(Material for the task)
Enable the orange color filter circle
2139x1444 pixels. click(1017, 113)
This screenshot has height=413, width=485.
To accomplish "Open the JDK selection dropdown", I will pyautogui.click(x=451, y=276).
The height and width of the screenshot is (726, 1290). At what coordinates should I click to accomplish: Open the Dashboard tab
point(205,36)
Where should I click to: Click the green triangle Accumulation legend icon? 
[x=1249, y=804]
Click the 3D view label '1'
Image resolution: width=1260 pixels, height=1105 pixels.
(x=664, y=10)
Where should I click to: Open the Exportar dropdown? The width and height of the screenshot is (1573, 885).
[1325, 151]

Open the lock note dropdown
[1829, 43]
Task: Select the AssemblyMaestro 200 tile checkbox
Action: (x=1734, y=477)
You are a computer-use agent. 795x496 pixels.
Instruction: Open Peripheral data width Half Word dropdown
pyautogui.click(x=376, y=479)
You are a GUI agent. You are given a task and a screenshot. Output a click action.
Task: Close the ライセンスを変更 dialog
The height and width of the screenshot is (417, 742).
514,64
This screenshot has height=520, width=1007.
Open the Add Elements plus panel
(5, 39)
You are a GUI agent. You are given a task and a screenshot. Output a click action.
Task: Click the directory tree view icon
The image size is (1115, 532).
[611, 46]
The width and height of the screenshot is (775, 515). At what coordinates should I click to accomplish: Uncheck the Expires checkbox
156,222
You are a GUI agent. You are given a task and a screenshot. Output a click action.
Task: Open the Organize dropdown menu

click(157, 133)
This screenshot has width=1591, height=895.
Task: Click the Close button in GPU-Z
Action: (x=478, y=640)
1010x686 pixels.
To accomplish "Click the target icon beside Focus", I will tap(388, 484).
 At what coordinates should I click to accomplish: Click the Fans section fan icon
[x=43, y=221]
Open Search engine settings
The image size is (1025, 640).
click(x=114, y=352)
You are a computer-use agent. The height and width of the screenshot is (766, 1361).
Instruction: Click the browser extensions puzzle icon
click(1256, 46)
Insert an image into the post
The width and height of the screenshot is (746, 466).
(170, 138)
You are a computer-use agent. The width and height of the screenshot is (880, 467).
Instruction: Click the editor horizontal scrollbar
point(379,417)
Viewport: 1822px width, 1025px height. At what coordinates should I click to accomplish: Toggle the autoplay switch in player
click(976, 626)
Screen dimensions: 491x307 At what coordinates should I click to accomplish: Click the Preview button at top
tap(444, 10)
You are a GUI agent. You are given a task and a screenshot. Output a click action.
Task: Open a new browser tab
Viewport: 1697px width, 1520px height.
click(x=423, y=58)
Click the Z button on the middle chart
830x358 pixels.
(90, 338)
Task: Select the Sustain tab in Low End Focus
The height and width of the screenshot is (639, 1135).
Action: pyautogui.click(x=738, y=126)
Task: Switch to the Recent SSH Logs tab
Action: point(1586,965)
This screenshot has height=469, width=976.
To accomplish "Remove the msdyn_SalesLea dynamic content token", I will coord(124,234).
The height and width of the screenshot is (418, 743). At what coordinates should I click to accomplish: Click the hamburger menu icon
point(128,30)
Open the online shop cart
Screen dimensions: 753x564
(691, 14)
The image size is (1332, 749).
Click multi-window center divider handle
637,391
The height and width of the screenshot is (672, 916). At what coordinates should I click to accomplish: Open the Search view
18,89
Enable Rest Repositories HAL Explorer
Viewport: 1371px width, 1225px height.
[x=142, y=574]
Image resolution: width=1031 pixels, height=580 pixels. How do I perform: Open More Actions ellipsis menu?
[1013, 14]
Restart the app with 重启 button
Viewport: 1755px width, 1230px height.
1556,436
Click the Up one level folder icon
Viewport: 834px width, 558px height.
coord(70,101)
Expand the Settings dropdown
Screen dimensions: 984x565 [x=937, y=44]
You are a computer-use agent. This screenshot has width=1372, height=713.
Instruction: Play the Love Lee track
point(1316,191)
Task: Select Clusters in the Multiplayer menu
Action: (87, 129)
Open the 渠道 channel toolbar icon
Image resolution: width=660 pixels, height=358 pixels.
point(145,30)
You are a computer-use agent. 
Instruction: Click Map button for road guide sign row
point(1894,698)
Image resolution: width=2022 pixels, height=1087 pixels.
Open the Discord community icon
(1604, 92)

(Work item)
If a line in the records above contains the word "computer", copy it.

(Solution to this task)
You are a computer-use agent. 795x496 pixels.
You are a computer-use agent. The height and width of the screenshot is (766, 1361).
You are a computer-use agent. The width and height of the screenshot is (880, 467).
You are a computer-use agent. This screenshot has width=1372, height=713.
You are a computer-use agent. 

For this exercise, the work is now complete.